Con
mucho dolor uno escribe sobre el caso Ámbar. Con mucha pena uno -desde
la zona más austral del mundo- se atreve a escribir algunas líneas sobre
un hecho policial que remeció al país entero. Con mucha rabia nos damos
cuenta de que nuestra sociedad muy poco a aprendido y que los animales
tienen hoy conductas más razonables que el ser humano. Lo de Ámbar es
espantoso. Irrepetible y muy preocupante para los padres que tienen
hijos en edad de adolescencia. ¿Qué nos está pasando como sociedad? A
todos nos genera un alto nivel de desconcierto y dolor al conocer que
esta niña estaba bajo un programa especial de protección del Servicio
Nacional de Menores (Sename). Desde el primer día del mandato
presidencial se prometió: “Los niños primero”. Y ¿qué se hizo?

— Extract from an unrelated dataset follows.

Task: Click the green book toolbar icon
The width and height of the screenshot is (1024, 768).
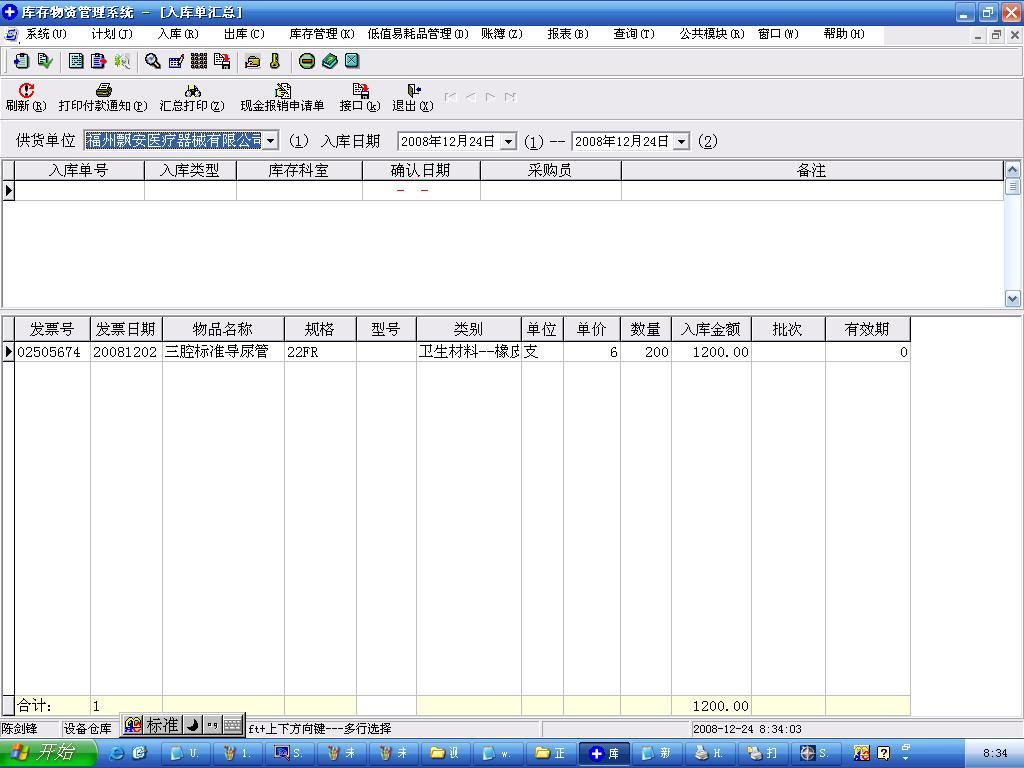Action: (x=330, y=61)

Muy poco y
se sigue hablando sobre la necesidad de una transformación total de
esta institución. Desde Magallanes reiteramos la pregunta. ¿Nuestros
niños y adolescentes del país siguen en una desprotección total? ¿Por
qué siguen ocurriendo estos casos? Y lo otro que es fundamental conocer:
Si Hugo Bustamante había matado a su expareja y a su hijo de 9 años y
estaba cumpliendo una larga condena de 27 años, ¿por qué se le concedió
la libertad condicional? ¿Los criterios para entregar este beneficio son
tomados en cuenta? El doble asesino no merecía una libertad
condicional, más aún considerando el informe de Gendarmería, institución
que convive a diario con los reclusos en las diferentes cárceles del
país. ¿Bustamante tenía los méritos para obtenerlo? Obviamente que no.
La realidad es muy triste y dolorosa. Saber que en nuestro país hay
muchas jóvenes con una vida en total abandono y que nuestras autoridades
están haciendo muy poco. Fallamos todos y eso tenemos que analizarlo
antes de preocuparnos de otras cosas suntuarias.